Task objective: Transcribe every entry word for word, leaving out all images.

Records shown:
--- START ---

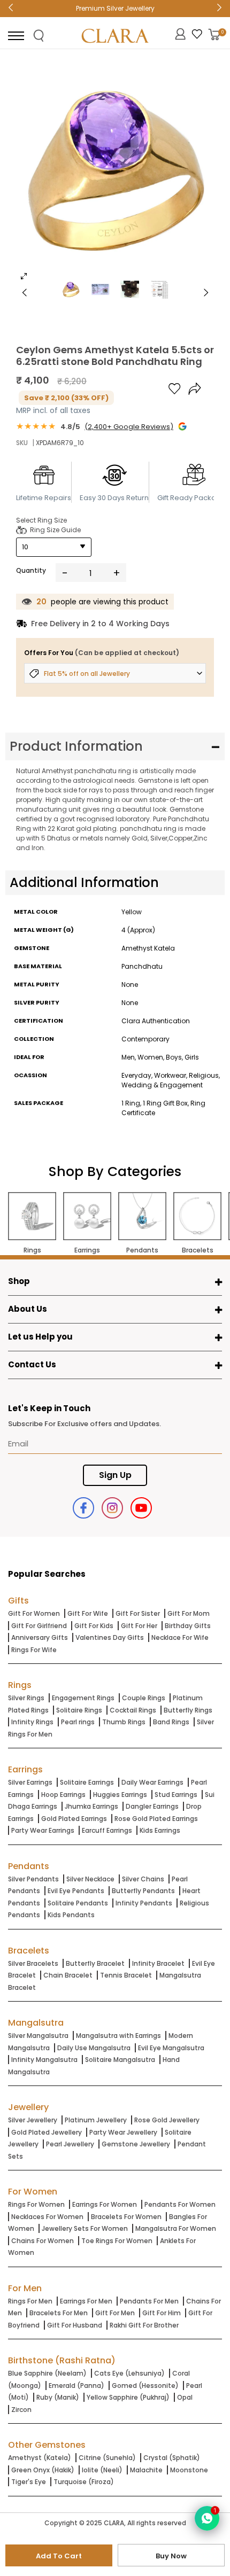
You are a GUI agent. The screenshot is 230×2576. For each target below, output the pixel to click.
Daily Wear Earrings (152, 1782)
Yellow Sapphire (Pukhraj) (128, 2397)
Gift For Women (34, 1613)
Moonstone (189, 2469)
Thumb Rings (123, 1721)
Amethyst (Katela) (39, 2457)
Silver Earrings (30, 1782)
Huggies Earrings (120, 1794)
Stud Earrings (176, 1794)
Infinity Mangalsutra (44, 2059)
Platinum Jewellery (96, 2119)
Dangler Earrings (152, 1806)
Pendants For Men (149, 2301)
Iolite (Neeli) (102, 2469)
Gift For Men (115, 2312)
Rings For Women (36, 2204)
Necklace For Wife (180, 1637)
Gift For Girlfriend (39, 1625)
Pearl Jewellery (70, 2144)
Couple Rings (143, 1697)
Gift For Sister (138, 1613)
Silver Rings (26, 1697)
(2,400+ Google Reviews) (129, 427)
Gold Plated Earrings (74, 1818)
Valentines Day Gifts (109, 1637)
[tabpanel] (115, 173)
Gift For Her (139, 1625)
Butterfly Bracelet (95, 1963)
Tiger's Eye (28, 2481)
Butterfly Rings (188, 1710)
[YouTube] (141, 1508)
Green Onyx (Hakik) (42, 2469)
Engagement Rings (83, 1697)
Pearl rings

--- END ---

Answer to this task:
You are a GUI agent. The screenshot is 230×2576. For each target below, output the pixel to click.
Daily Wear Earrings (152, 1782)
Yellow Sapphire (Pukhraj) (128, 2397)
Gift For Women (34, 1613)
Moonstone (189, 2469)
Thumb Rings (123, 1721)
Amethyst (Katela) (39, 2457)
Silver Earrings (30, 1782)
Huggies Earrings (120, 1794)
Stud Earrings (176, 1794)
Infinity Mangalsutra (44, 2059)
Platinum Jewellery (96, 2119)
Dangler Earrings (152, 1806)
Pendants For Men (149, 2301)
Iolite (Neeli) (102, 2469)
Gift For Men (115, 2312)
Rings For Women (36, 2204)
Necklace For Wife (180, 1637)
Gift For Girlfriend (39, 1625)
Pearl Jewellery (70, 2144)
Couple Rings (143, 1697)
Gift For Sister (138, 1613)
Silver Rings (26, 1697)
(2,400+ Google Reviews) (129, 427)
Gold Plated Earrings (74, 1818)
Valentines Day Gifts (109, 1637)
[tabpanel] (115, 173)
Gift For Her (139, 1625)
Butterfly Bracelet (95, 1963)
Tiger's Eye (28, 2481)
Butterfly Rings (188, 1710)
[YouTube] (141, 1508)
Green Onyx (Hakik) (42, 2469)
Engagement Rings (83, 1697)
Pearl rings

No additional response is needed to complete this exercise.